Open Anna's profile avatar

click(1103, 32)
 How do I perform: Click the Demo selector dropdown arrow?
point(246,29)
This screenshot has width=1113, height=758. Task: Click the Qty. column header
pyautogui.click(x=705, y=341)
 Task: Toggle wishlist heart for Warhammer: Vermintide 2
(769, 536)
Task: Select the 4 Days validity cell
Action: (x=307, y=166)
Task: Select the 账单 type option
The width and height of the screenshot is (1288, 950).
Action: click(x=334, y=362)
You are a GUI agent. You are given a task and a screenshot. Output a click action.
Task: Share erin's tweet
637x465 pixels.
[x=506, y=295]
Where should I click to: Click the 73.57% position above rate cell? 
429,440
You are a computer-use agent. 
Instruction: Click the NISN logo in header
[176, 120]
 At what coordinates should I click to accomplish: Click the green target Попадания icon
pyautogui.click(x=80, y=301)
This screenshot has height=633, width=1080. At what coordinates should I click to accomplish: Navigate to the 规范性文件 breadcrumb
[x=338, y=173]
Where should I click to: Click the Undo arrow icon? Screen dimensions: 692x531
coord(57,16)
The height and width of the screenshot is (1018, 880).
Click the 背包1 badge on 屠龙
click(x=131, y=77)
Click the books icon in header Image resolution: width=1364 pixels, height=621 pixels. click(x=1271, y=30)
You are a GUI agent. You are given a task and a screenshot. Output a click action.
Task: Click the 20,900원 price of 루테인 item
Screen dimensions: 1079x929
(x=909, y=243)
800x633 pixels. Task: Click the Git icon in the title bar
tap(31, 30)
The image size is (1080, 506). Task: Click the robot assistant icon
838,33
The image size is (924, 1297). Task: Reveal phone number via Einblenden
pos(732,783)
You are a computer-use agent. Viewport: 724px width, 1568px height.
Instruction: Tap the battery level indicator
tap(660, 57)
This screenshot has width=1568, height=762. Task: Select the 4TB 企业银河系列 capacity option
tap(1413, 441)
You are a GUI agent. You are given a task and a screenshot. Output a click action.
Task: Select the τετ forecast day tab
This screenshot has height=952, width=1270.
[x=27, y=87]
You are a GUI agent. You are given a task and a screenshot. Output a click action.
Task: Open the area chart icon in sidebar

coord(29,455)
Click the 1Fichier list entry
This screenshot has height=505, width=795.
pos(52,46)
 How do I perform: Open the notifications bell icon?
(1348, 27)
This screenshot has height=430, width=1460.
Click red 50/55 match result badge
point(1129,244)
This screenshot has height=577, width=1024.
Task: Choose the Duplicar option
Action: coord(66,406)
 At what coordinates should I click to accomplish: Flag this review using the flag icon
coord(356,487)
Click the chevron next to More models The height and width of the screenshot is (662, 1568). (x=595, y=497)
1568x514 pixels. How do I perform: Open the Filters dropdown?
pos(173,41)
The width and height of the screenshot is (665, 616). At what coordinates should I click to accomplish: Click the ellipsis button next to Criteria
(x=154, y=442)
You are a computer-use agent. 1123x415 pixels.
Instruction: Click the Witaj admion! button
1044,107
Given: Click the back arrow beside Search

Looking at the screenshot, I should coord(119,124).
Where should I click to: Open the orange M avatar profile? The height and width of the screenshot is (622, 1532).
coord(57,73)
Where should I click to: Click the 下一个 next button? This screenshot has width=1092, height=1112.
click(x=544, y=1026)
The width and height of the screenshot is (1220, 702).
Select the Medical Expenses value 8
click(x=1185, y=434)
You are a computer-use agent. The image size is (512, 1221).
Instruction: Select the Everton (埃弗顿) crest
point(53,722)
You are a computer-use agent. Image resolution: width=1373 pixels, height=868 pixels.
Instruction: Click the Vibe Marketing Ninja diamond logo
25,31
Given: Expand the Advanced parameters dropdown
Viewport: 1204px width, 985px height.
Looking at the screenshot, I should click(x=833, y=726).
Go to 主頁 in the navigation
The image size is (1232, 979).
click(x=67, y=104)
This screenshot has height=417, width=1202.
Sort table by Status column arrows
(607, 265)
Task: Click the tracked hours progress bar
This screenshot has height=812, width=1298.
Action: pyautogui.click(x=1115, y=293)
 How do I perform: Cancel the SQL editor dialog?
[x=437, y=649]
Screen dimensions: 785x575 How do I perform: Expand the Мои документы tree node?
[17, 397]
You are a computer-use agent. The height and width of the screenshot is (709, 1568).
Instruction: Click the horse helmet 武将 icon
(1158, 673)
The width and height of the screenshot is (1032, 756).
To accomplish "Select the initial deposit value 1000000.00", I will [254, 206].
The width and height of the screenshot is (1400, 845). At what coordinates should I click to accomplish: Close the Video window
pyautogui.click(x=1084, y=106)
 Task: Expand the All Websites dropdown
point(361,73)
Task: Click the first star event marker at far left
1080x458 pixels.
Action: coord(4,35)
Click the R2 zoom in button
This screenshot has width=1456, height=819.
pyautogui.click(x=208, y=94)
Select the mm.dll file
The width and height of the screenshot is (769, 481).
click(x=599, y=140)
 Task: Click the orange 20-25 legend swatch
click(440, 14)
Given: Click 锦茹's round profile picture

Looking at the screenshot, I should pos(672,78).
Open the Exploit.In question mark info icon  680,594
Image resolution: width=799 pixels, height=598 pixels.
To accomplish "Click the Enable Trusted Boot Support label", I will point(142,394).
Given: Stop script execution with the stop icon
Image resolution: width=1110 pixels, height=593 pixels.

Task item: The entries above should be set down again exactly as they appear.

Answer to the problem:
Open Anna's profile avatar

click(1103, 32)
 How do I perform: Click the Demo selector dropdown arrow?
point(246,29)
This screenshot has width=1113, height=758. Task: Click the Qty. column header
pyautogui.click(x=705, y=341)
 Task: Toggle wishlist heart for Warhammer: Vermintide 2
(769, 536)
Task: Select the 4 Days validity cell
Action: (x=307, y=166)
Task: Select the 账单 type option
The width and height of the screenshot is (1288, 950).
Action: click(x=334, y=362)
You are a GUI agent. You are given a task and a screenshot. Output a click action.
Task: Share erin's tweet
637x465 pixels.
[x=506, y=295]
Where should I click to: Click the 73.57% position above rate cell? 
429,440
You are a computer-use agent. 
Instruction: Click the NISN logo in header
[176, 120]
 At what coordinates should I click to accomplish: Click the green target Попадания icon
pyautogui.click(x=80, y=301)
This screenshot has height=633, width=1080. At what coordinates should I click to accomplish: Navigate to the 规范性文件 breadcrumb
[x=338, y=173]
Where should I click to: Click the Undo arrow icon? Screen dimensions: 692x531
coord(57,16)
The height and width of the screenshot is (1018, 880).
Click the 背包1 badge on 屠龙
click(x=131, y=77)
Click the books icon in header Image resolution: width=1364 pixels, height=621 pixels. click(x=1271, y=30)
You are a GUI agent. You are given a task and a screenshot. Output a click action.
Task: Click the 20,900원 price of 루테인 item
Screen dimensions: 1079x929
(x=909, y=243)
800x633 pixels. Task: Click the Git icon in the title bar
tap(31, 30)
The image size is (1080, 506). Task: Click the robot assistant icon
838,33
The image size is (924, 1297). Task: Reveal phone number via Einblenden
pos(732,783)
You are a computer-use agent. Viewport: 724px width, 1568px height.
Instruction: Tap the battery level indicator
tap(660, 57)
This screenshot has width=1568, height=762. Task: Select the 4TB 企业银河系列 capacity option
tap(1413, 441)
You are a GUI agent. You are given a task and a screenshot. Output a click action.
Task: Select the τετ forecast day tab
This screenshot has height=952, width=1270.
[x=27, y=87]
You are a GUI agent. You are given a task and a screenshot. Output a click action.
Task: Open the area chart icon in sidebar

coord(29,455)
Click the 1Fichier list entry
This screenshot has height=505, width=795.
pos(52,46)
 How do I perform: Open the notifications bell icon?
(1348, 27)
This screenshot has height=430, width=1460.
Click red 50/55 match result badge
point(1129,244)
This screenshot has height=577, width=1024.
Task: Choose the Duplicar option
Action: coord(66,406)
 At what coordinates should I click to accomplish: Flag this review using the flag icon
coord(356,487)
Click the chevron next to More models The height and width of the screenshot is (662, 1568). (x=595, y=497)
1568x514 pixels. How do I perform: Open the Filters dropdown?
pos(173,41)
The width and height of the screenshot is (665, 616). At what coordinates should I click to accomplish: Click the ellipsis button next to Criteria
(x=154, y=442)
You are a computer-use agent. 1123x415 pixels.
Instruction: Click the Witaj admion! button
1044,107
Given: Click the back arrow beside Search

Looking at the screenshot, I should coord(119,124).
Where should I click to: Open the orange M avatar profile? The height and width of the screenshot is (622, 1532).
coord(57,73)
Where should I click to: Click the 下一个 next button? This screenshot has width=1092, height=1112.
click(x=544, y=1026)
The width and height of the screenshot is (1220, 702).
Select the Medical Expenses value 8
click(x=1185, y=434)
You are a computer-use agent. The image size is (512, 1221).
Instruction: Select the Everton (埃弗顿) crest
point(53,722)
You are a computer-use agent. Image resolution: width=1373 pixels, height=868 pixels.
Instruction: Click the Vibe Marketing Ninja diamond logo
25,31
Given: Expand the Advanced parameters dropdown
Viewport: 1204px width, 985px height.
Looking at the screenshot, I should click(x=833, y=726).
Go to 主頁 in the navigation
The image size is (1232, 979).
click(x=67, y=104)
This screenshot has height=417, width=1202.
Sort table by Status column arrows
(607, 265)
Task: Click the tracked hours progress bar
This screenshot has height=812, width=1298.
Action: pyautogui.click(x=1115, y=293)
 How do I perform: Cancel the SQL editor dialog?
[x=437, y=649]
Screen dimensions: 785x575 How do I perform: Expand the Мои документы tree node?
[17, 397]
You are a computer-use agent. The height and width of the screenshot is (709, 1568).
Instruction: Click the horse helmet 武将 icon
(1158, 673)
The width and height of the screenshot is (1032, 756).
To accomplish "Select the initial deposit value 1000000.00", I will [254, 206].
The width and height of the screenshot is (1400, 845). At what coordinates should I click to accomplish: Close the Video window
pyautogui.click(x=1084, y=106)
 Task: Expand the All Websites dropdown
point(361,73)
Task: Click the first star event marker at far left
1080x458 pixels.
Action: coord(4,35)
Click the R2 zoom in button
This screenshot has width=1456, height=819.
pyautogui.click(x=208, y=94)
Select the mm.dll file
The width and height of the screenshot is (769, 481).
click(x=599, y=140)
 Task: Click the orange 20-25 legend swatch
click(440, 14)
Given: Click 锦茹's round profile picture

Looking at the screenshot, I should pos(672,78).
Open the Exploit.In question mark info icon  680,594
Image resolution: width=799 pixels, height=598 pixels.
To accomplish "Click the Enable Trusted Boot Support label", I will point(142,394).
Given: Stop script execution with the stop icon
Image resolution: width=1110 pixels, height=593 pixels.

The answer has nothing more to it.